Celia, what a beautiful tribute to Mom. I miss her everyday. You capture her essence here exactly. She was SO MUCH, she encompassed so much adventure and so much courage. Best we can do is honor this rich legacy. Thank you for writing these words.
My mom passed away midday on Mother’s Day in 2021. I had to see her outside of the room she was in at a skilled nursing facility, through the sliding glass door of the room she was in. She had been there for a couple of weeks, after a 5 day hospital stay. Because of the
Covid BS I couldn’t go in the building.
I knew she was dying at the hospital…I could tell. I sent my brothers and my two nieces (her granddaughters) to see her at the hospital, because we could go in there if we wore a mask. It was to really to be able for all of us to be with her in the final days of her life.
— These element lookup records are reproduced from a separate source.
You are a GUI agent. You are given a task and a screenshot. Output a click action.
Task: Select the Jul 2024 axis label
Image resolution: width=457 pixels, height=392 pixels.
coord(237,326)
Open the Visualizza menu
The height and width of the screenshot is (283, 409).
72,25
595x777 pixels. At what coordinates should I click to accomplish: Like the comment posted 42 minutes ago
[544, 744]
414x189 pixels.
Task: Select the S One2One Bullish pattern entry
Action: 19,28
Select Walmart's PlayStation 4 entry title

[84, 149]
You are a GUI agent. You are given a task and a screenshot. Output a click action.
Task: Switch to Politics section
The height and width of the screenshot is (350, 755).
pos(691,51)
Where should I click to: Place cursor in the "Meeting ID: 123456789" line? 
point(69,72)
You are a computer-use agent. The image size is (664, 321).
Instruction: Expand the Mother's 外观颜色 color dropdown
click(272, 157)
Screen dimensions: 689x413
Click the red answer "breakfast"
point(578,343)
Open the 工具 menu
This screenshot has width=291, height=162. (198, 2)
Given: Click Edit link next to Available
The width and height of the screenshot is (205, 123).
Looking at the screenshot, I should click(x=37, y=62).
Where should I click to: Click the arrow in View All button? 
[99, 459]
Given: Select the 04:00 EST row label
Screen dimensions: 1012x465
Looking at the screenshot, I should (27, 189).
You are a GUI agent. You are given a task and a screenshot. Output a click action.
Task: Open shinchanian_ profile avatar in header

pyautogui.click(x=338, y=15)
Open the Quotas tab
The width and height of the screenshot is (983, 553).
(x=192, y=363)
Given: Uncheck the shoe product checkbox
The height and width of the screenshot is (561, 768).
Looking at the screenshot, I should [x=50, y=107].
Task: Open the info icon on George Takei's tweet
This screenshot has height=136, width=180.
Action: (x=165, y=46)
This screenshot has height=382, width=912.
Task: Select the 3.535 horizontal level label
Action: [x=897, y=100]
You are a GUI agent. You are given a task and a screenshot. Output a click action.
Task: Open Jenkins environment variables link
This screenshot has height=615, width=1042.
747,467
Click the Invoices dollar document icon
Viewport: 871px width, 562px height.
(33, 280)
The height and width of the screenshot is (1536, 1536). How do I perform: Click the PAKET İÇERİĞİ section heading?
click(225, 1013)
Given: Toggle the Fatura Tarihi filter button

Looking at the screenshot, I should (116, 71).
I went to visit her at 11AM on Mother’s Day, at the skilled nursing facility. I had to talk to her via my phone cause she was too weak to get out of bed and come to the window. I did most off the talking, sang her some songs, told her that it was ok to go find my Dad, (her husband of 30 years who died in 1982 at 57) and her Mom and Dad. I told her to go ‘whoop it up with Dorsey” (my Dad). I told her by name, every family member loved her, and sang her another song. Then I said I would talk to her tomorrow, said I loved her, and she whispered, “I love you too” back.
In less than an hour I got a call from the facility that she had passed away.
Now three years later I feel her around me frequently. We both loved all kinds of music, and I when I hear certain songs that remind me of her I know she fluttering about! Also I may see something that also reminds me of her and know that’s she’s around.
I celebrated the third anniversary of her death on Thursday. I went to Mission San Diego de Alcalá, and bought a 7 day votive candle to be put up at the altar and had a prayer novena said for her at the Mother’s Day Mass today. She had been the President and member of the Mission Choir at The Mission for many years. We could not hold a funeral Mass in the Church because the lovely Diocese of San Diego was not allowing masses or gatherings inside any churches, only outdoor services.
We had our own memorial service in July for her, at a Women’s Club with a pianist and a soloist, a Mexican food buffet lunch, and no masks were required!